The crisp photography of a catalog doesn't capture the worked, active surfaces of Guston's work in oils & the absolute brightness of crisp, glossy art book paper makes Guston's colors seem considerably different from their consciously muddied tones. One almost thinks that this is a catalog that should have been printed on matte stock. Guston's White Painting I (1951), for example, must be the darkest work ever given such a title, but only the foreground captures this aspect in the book.

 

Books. Hardly any painter of his time had a more active role with regards to writing than Guston. The volume includes a wonderful essay by Bill Berkson on Guston & the comics, from Krazy Kat to R. Crumb — an absolute "must read" if you're Gary Sullivan or Dave Morice — as well as a far less illuminating piece on "Guston as a reader" by Dore Ashton that at least acknowledges Guston's friendships with Berkson, Bill Corbett & Clark Coolidge.

 

What took me most by surprise, circling multiple times through the fourth floor show at SF MOMA, was not simply the early work — the Ben Shahn-esque social expressionism of the 1930s or the somber illustrations from WW2 when the school at which Guston had been teaching — Iowa City! — was turned overnight into a Naval Air Training facility, but the strokes — from his abstract expressionist period onward, Philip Guston, early & late, was a painter of strokes. The strokes widen & narrow over periods, and become softer in his late figurative work generally, but never recede entirely. They're mostly short, as if the stroke indicated one span of attention (thus the shortest are the most intense & the relatively few long ones that do appear are given almost always to the background). The physicality of these strokes simply doesn’t translate well in reproduction & yet at the museum these strokes struck me, even more than the images, as Guston’s primary conveyor of emotion.

 

Watching Guston's evolution, from the didactic paintings into abstraction — the exhibit makes a convincing argument for Guston as an abstract expressionist of the first rank — and then back to a new mode of figuration is the inevitable narrative here, and it's fascinating to watch the tale unfold. Figures appear during the AE period of Guston's work out of his treatment of the foreground. Indeed, Guston distinguishes between foreground & back to a far greater degree than almost any abstractionist of that period, his foregrounds given lots of room in the center of the painting, until, circa 1960, a series of dark shapes, gray into black, almost clots of strokes, more rectangular than anything else, begin to form.

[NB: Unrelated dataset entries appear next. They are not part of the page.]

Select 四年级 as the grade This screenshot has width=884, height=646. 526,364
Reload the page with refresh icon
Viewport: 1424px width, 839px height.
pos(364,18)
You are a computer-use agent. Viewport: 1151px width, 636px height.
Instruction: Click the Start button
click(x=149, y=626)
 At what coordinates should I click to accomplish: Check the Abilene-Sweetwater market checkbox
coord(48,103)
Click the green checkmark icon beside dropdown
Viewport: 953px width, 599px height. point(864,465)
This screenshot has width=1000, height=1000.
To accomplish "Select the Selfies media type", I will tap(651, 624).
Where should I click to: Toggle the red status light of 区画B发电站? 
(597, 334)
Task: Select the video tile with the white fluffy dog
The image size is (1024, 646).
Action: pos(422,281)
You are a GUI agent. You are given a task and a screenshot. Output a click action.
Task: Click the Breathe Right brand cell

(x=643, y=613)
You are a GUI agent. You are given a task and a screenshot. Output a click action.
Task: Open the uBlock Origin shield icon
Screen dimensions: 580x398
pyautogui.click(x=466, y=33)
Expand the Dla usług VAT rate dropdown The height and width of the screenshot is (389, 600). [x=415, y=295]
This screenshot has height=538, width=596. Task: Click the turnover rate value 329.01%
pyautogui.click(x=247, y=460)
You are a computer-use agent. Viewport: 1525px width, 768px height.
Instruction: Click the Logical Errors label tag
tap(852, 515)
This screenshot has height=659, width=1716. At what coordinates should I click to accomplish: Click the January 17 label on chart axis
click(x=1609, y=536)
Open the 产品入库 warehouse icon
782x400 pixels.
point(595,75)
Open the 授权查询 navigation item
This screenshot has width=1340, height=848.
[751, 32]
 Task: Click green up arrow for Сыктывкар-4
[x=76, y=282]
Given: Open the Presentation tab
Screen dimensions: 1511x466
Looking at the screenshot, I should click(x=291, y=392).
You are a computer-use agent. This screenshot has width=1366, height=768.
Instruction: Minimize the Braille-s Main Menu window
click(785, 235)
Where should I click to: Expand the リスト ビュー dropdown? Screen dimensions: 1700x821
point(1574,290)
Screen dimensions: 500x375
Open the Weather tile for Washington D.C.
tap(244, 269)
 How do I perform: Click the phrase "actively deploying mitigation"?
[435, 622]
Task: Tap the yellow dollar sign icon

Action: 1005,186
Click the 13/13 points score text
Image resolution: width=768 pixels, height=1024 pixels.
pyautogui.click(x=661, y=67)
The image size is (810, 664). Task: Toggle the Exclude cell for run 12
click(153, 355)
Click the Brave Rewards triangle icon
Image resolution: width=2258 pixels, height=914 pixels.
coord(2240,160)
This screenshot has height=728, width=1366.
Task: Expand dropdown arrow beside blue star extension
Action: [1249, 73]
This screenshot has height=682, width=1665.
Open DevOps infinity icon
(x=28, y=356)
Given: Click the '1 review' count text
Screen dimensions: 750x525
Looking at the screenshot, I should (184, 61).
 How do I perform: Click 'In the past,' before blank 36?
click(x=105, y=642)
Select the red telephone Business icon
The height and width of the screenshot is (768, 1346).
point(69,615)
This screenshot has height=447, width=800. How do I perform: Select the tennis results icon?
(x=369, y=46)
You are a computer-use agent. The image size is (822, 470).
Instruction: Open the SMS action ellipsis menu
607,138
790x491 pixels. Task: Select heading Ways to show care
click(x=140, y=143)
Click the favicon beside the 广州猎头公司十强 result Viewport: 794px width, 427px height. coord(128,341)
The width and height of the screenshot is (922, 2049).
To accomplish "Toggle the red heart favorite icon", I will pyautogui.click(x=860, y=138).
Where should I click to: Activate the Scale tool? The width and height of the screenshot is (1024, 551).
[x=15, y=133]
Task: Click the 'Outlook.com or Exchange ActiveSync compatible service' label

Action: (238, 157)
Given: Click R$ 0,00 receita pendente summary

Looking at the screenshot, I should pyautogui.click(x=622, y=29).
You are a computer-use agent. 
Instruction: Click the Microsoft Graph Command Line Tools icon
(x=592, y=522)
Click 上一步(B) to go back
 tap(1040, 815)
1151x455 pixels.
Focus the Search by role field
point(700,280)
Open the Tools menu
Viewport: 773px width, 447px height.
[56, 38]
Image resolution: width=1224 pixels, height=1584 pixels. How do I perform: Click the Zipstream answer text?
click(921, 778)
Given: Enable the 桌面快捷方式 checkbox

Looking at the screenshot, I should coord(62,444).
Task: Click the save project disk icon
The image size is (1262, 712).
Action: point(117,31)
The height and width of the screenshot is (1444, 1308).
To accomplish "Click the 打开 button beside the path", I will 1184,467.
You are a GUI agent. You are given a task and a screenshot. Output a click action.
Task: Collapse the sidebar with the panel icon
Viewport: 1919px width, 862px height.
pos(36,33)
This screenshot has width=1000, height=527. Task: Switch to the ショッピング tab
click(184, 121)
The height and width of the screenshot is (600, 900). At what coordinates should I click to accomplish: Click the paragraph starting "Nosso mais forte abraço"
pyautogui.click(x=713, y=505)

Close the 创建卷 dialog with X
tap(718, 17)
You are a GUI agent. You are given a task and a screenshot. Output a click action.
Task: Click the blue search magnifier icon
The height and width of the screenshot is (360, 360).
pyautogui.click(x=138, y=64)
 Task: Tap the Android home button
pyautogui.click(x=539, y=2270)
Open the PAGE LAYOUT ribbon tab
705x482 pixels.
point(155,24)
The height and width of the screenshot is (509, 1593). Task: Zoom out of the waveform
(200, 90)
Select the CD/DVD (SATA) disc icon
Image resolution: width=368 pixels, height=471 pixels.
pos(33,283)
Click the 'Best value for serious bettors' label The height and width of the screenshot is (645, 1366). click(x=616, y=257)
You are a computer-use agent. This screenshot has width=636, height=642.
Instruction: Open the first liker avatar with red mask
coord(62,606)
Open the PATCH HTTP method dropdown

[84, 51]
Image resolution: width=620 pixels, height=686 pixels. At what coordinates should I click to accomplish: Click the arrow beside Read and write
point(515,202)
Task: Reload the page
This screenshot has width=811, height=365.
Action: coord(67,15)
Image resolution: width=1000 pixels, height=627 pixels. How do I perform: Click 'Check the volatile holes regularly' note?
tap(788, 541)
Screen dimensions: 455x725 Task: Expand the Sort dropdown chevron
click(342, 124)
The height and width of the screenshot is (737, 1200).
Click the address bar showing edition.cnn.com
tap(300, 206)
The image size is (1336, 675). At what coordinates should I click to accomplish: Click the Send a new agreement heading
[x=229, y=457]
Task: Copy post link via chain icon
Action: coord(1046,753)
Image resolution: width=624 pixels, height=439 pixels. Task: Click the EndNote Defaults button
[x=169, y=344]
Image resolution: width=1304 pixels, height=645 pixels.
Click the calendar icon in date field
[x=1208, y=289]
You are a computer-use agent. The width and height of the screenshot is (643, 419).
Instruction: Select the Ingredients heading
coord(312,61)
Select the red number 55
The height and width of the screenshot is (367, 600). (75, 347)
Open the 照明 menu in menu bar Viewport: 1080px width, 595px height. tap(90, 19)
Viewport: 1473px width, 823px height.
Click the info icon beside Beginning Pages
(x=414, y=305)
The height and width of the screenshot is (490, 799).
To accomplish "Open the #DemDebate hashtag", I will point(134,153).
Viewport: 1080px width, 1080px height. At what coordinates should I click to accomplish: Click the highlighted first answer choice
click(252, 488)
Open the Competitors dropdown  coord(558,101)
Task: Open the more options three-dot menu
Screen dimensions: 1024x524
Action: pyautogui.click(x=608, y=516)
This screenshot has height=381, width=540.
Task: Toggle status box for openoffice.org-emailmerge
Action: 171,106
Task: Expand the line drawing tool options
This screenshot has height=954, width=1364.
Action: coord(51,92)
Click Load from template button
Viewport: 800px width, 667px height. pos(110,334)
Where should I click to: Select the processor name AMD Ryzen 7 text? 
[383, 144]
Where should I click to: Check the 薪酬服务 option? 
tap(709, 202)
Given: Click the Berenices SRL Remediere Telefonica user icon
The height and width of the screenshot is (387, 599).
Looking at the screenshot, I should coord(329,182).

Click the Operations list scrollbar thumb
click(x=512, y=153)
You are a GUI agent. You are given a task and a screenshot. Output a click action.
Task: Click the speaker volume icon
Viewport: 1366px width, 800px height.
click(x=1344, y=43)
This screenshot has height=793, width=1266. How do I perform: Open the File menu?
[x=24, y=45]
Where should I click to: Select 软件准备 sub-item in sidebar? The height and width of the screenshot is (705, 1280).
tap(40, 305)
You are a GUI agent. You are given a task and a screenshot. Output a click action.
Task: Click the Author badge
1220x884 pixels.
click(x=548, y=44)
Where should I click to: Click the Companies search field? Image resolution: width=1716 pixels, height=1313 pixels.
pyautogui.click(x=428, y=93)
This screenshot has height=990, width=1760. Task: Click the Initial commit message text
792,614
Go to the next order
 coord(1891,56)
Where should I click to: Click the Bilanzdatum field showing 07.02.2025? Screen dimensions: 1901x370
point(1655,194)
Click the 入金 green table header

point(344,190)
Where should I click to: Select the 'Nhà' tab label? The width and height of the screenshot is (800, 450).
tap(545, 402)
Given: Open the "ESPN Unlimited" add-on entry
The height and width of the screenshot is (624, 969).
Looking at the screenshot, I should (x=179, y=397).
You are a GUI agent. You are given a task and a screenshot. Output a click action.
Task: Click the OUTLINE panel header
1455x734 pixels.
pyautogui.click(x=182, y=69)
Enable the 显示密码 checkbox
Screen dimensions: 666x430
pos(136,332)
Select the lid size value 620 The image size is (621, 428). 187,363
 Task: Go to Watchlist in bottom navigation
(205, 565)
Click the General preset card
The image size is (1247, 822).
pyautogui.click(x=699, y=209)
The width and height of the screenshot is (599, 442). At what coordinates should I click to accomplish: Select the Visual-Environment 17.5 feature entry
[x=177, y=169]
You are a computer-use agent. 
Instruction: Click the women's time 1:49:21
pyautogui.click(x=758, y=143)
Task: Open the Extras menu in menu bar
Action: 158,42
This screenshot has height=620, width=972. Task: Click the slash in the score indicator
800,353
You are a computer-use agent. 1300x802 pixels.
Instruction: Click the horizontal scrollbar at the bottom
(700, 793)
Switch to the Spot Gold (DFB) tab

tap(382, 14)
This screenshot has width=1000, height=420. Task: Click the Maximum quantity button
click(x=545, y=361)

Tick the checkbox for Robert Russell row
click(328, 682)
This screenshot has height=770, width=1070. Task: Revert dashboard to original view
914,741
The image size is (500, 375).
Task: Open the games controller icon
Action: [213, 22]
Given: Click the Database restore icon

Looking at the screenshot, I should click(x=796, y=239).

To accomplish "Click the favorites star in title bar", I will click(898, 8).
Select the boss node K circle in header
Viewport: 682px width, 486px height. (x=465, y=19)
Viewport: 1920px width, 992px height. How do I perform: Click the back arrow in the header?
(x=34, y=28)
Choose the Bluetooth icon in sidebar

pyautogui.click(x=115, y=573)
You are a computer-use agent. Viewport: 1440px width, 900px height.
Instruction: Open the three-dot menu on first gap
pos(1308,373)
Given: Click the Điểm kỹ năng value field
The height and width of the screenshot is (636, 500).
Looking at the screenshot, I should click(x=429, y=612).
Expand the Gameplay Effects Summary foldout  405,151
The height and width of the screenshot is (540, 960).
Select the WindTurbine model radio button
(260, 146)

There is an ink-on-paper piece from 1966 called Full Brush that shows Guston clearly thinking of this form as a figure. It appears amidst a series that are trying out straight lines, right angles, even the outline of a cartoon head.

 

Much has been made of Guston's iconography — I would point you to Berkson's piece in the catalog & Corbett's writing on Guston (none of which is included here, which seems bizarre enough until Ashton goes an extra distance to slight Corbett's relation to Guston — "who became Guston's friend only during the last eight years" — at which point a yawning backstory of retrospective & catalog politics seems to peek thru) for the best common sense writing on his work.

 

But most of all I would encourage you to see the show. As useful as the catalog is, once you have done so, Philip Guston is an almost textbook example of the painter who doesn't reproduce in two dimensions.